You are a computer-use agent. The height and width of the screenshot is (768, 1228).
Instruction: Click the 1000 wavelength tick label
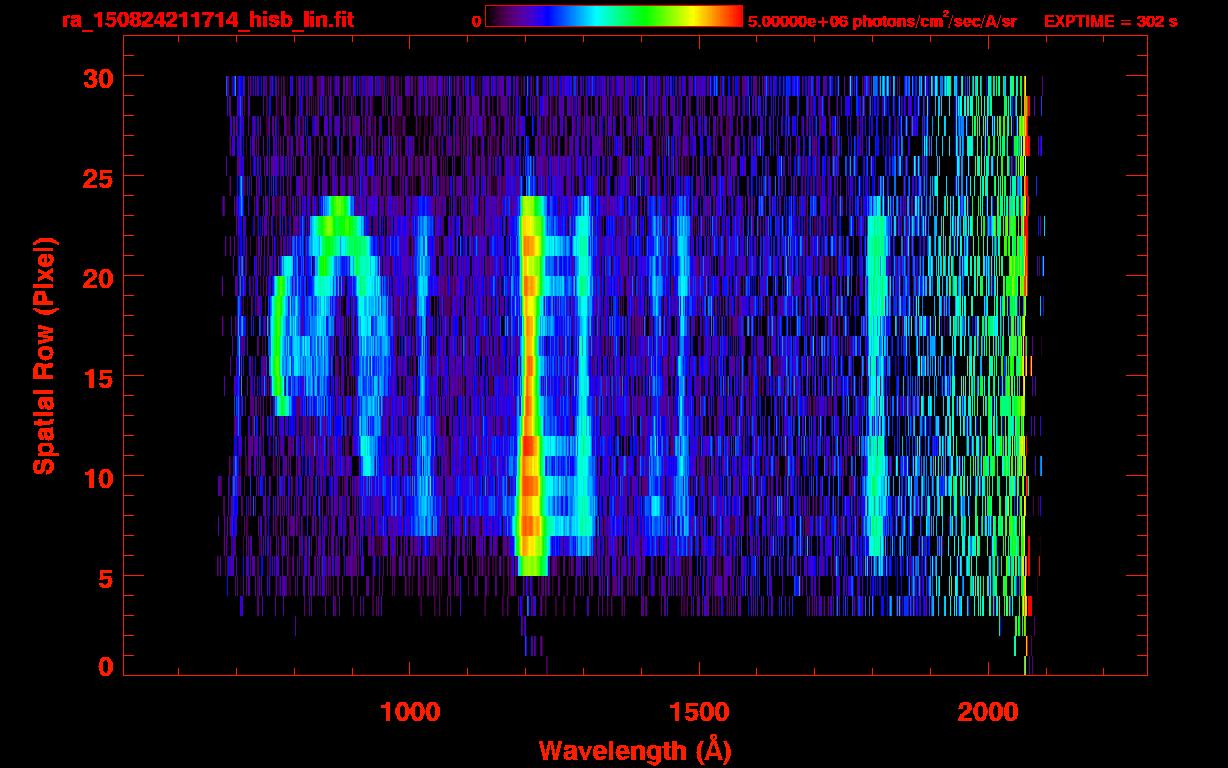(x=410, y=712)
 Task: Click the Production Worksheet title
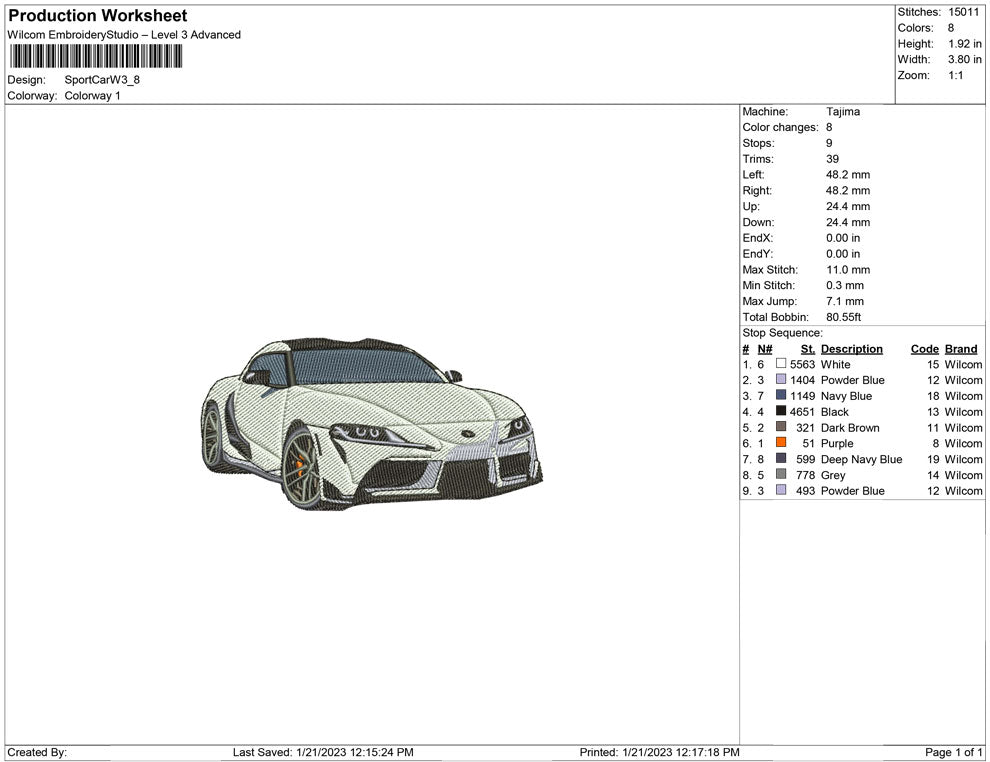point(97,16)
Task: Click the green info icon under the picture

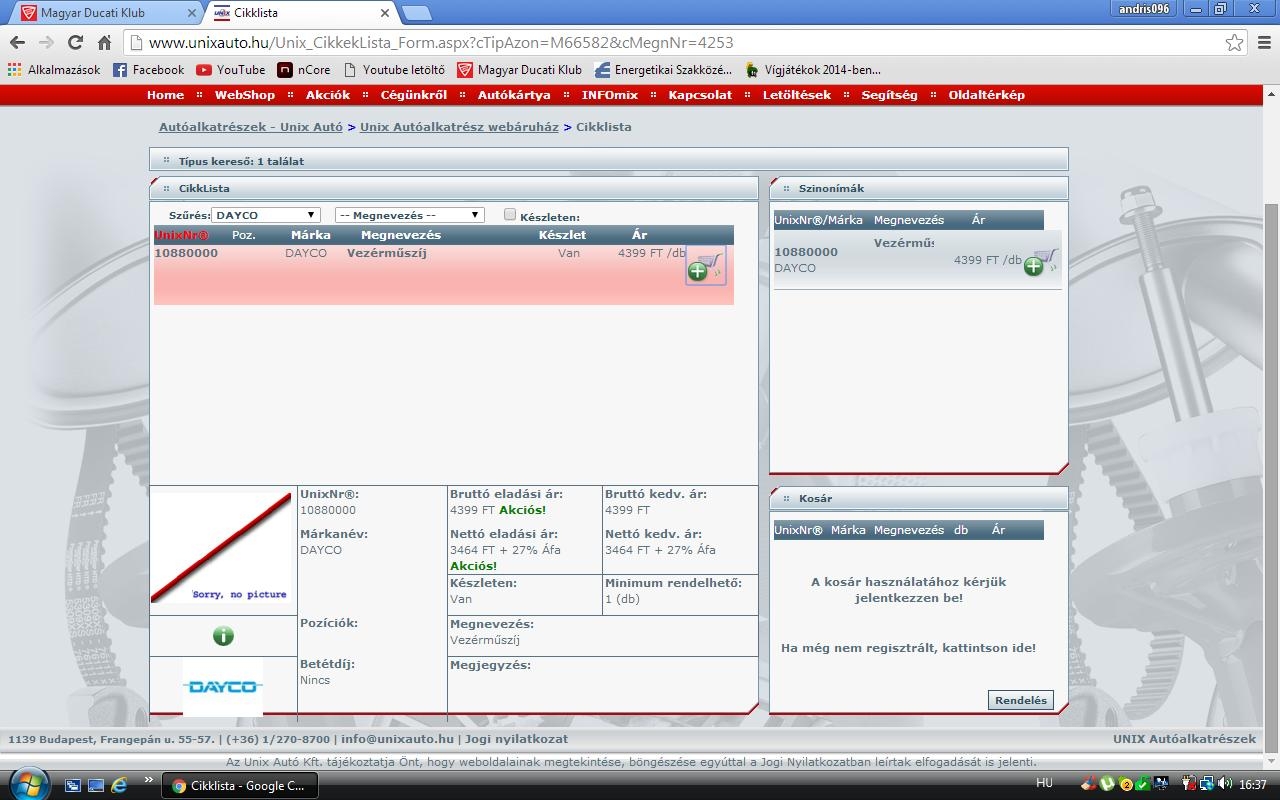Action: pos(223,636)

**Action item:** Your copy should hold all the data word for word. It should hold no pictures.

**Exercise answer:**
You are a computer-use agent. The height and width of the screenshot is (768, 1228).
Instruction: Click the 1000 wavelength tick label
(x=410, y=712)
 Task: Click the Production Worksheet title
point(97,16)
Task: Click the green info icon under the picture

Action: pos(223,636)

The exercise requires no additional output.